The mode of an image defines the type and depth of a pixel in the image. The current release supports the following standard modes:

  • 1 (1-bit pixels, black and white, stored with one pixel per byte)
  • L (8-bit pixels, black and white)
  • P (8-bit pixels, mapped to any other mode using a colour palette)
  • RGB (3x8-bit pixels, true colour)
  • RGBA (4x8-bit pixels, true colour with transparency mask)
  • CMYK (4x8-bit pixels, colour separation)
  • YCbCr (3x8-bit pixels, colour video format)
  • I (32-bit signed integer pixels)
  • F (32-bit floating point pixels)

PIL also provides limited support for a few special modes, including LA (L with alpha), RGBX (true colour with padding) and RGBa (true colour with premultiplied alpha).

katrielalex
+1  A: 

If all else fails, you can always read the source code. For PIL, the downloads are here.

You never said exactly what format the pixel data in the 16 bits unsigned integers was in, but I'd guess it's something like RRRRRGGGGGGBBBBBB, (5-bits Red, 6-bits Green, 5-bits Blue), or RRRRRGGGGGBBBBBA (5-bits Red, 5-bits Green, 5-bits Blue, 1-bit Alpha or Transparency). I didn't see support for those formats after a very quick peek at the some of the sources myself, but can't say one way or the other for sure.
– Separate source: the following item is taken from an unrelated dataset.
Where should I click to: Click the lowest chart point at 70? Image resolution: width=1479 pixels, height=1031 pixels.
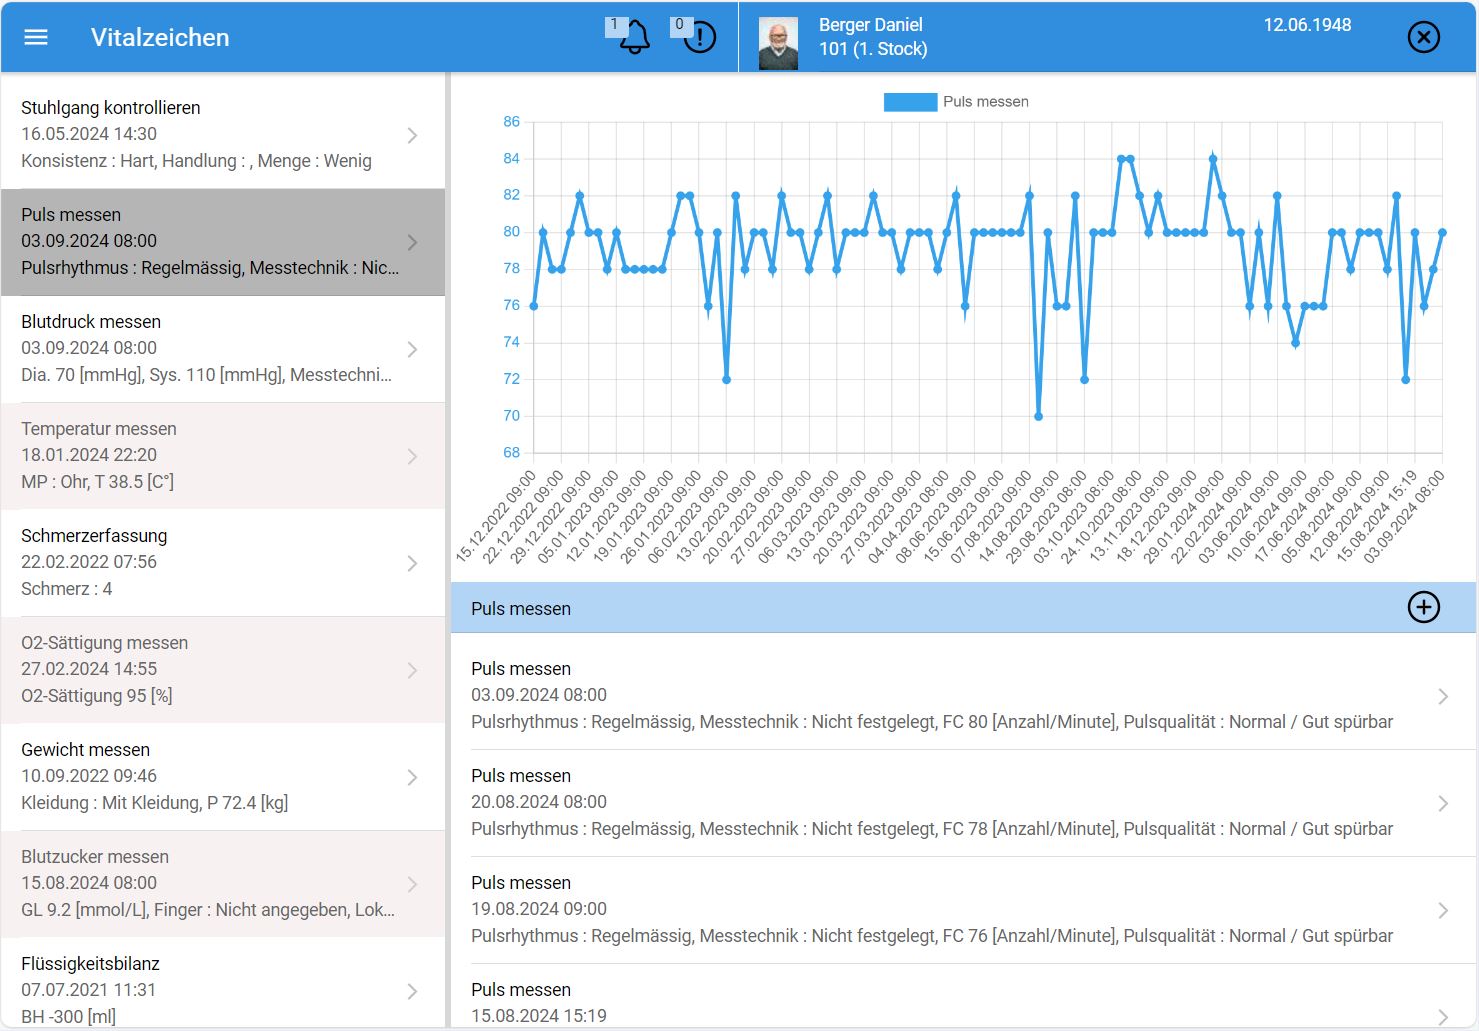[1038, 416]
On the same web page where the PIL downloads are, they mention that one can send questions to the Python Image SIG mailing list and provide a link for it. That might be a better source than asking here.

Hope this helps.

martineau
The image that I was reading was grayscale. So, each pixel is represented 16 bit unsigned integer value. The documentation that katrielalex found was useful. However, PIL support to save those 16 bit grayscale image is very limited in PIL. I think that I will have to stick with matlab for this task...
Alceu Costa
Since 16 bits is way more shades of gray than your eye can distinguish, you might be able to quickly convert it on-the-fly (in Python) to a more common 8-bit gray-scale image with no visual loss.